For a ridiculously low price of just $29, you can unlock a year’s worth of in-depth investment research and exclusive insights – that’s less than a single restaurant meal!

Here’s why this is a deal you can’t afford to pass up:

• Access to our Detailed Report on this Game-Changing AI Stock: Our in-depth report dives deep into our #1 AI stock’s groundbreaking technology and massive growth potential.

• 11 New Issues of Our Premium Readership Newsletter: You will also receive 11 new issues and at least one new stock pick per month from our monthly newsletter’s portfolio over the next 12 months. These stocks are handpicked by our research director, Dr. Inan Dogan.

• One free upcoming issue of our 70+ page Quarterly Newsletter: A value of $149

• Bonus Reports: Premium access to members-only fund manager video interviews

• Ad-Free Browsing: Enjoy a year of investment research free from distracting banner and pop-up ads, allowing you to focus on uncovering the next big opportunity.

• 30-Day Money-Back Guarantee:  If you’re not absolutely satisfied with our service, we’ll provide a full refund within 30 days, no questions asked.

 

Space is Limited! Only 1000 spots are available for this exclusive offer. Don’t let this chance slip away – subscribe to our Premium Readership Newsletter today and unlock the potential for a life-changing investment.

Here’s what to do next:

1. Head over to our website and subscribe to our Premium Readership Newsletter for just $29.

2. Enjoy a year of ad-free browsing, exclusive access to our in-depth report on the revolutionary AI company, and the upcoming issues of our Premium Readership Newsletter over the next 12 months.

3. Sit back, relax, and know that you’re backed by our ironclad 30-day money-back guarantee.

Don’t miss out on this incredible opportunity! Subscribe now and take control of your AI investment future!


No worries about auto-renewals! Our 30-Day Money-Back Guarantee applies whether you’re joining us for the first time or renewing your subscription a year later!

China’s terrifying internet “Master Key”… and the one microcap that could stop them

In August 2024, news outlets around the world revealed one of the most shocking data breaches in recent history.

Approximately 2.9 billion records, including names, email addresses, phone numbers, mailing addresses, financial data and, distressingly, Social Security numbers, were stolen when Coral Springs, Florida, firm National Public Data (NPD) suffered a massive cyberattack. The company confirmed that the breach, which happened in December 2023, resulted in the potential leaks of data in the summer of 2024.

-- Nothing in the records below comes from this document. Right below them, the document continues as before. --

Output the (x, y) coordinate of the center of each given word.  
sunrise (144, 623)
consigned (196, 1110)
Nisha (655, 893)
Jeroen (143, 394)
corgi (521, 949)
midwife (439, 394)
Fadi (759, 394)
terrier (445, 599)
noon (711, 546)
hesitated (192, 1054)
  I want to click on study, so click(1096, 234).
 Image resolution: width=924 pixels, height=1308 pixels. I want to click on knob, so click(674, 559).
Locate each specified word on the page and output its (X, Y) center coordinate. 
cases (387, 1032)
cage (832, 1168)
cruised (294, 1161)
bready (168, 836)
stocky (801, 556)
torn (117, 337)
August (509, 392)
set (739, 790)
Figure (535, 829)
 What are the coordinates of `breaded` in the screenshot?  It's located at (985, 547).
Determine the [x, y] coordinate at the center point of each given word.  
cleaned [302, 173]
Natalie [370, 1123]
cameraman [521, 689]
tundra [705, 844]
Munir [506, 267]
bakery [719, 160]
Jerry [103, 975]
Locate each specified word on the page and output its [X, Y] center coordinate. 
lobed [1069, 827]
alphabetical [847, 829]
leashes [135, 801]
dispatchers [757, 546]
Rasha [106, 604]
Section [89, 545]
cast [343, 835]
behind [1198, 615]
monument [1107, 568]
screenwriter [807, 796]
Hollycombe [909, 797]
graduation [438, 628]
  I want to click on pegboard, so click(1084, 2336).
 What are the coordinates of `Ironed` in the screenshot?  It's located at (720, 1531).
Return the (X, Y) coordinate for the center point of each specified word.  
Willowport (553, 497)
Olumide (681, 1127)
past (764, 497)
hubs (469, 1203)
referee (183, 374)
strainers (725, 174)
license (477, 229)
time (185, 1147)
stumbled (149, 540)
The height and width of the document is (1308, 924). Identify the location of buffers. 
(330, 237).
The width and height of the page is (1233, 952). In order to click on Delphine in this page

Nearly every day in the news, we hear about yet another damaging data breach or ransomware attack that puts valuable data — including yours — into the hands of hackers. And the number of attacks is soaring — up 30% year over year according to the latest numbers.

As bad as this is, it’s a day at the beach compared to what’s coming.

That’s because hostile nations across the globe — including Iran, North Korea, Russia and Communist China are going all-out to develop a breakthrough technology that will unlock what I call the “Master Key” to the Internet.

If they succeed in harnessing this groundbreaking “Master Key” technology, the consequences could be catastrophic.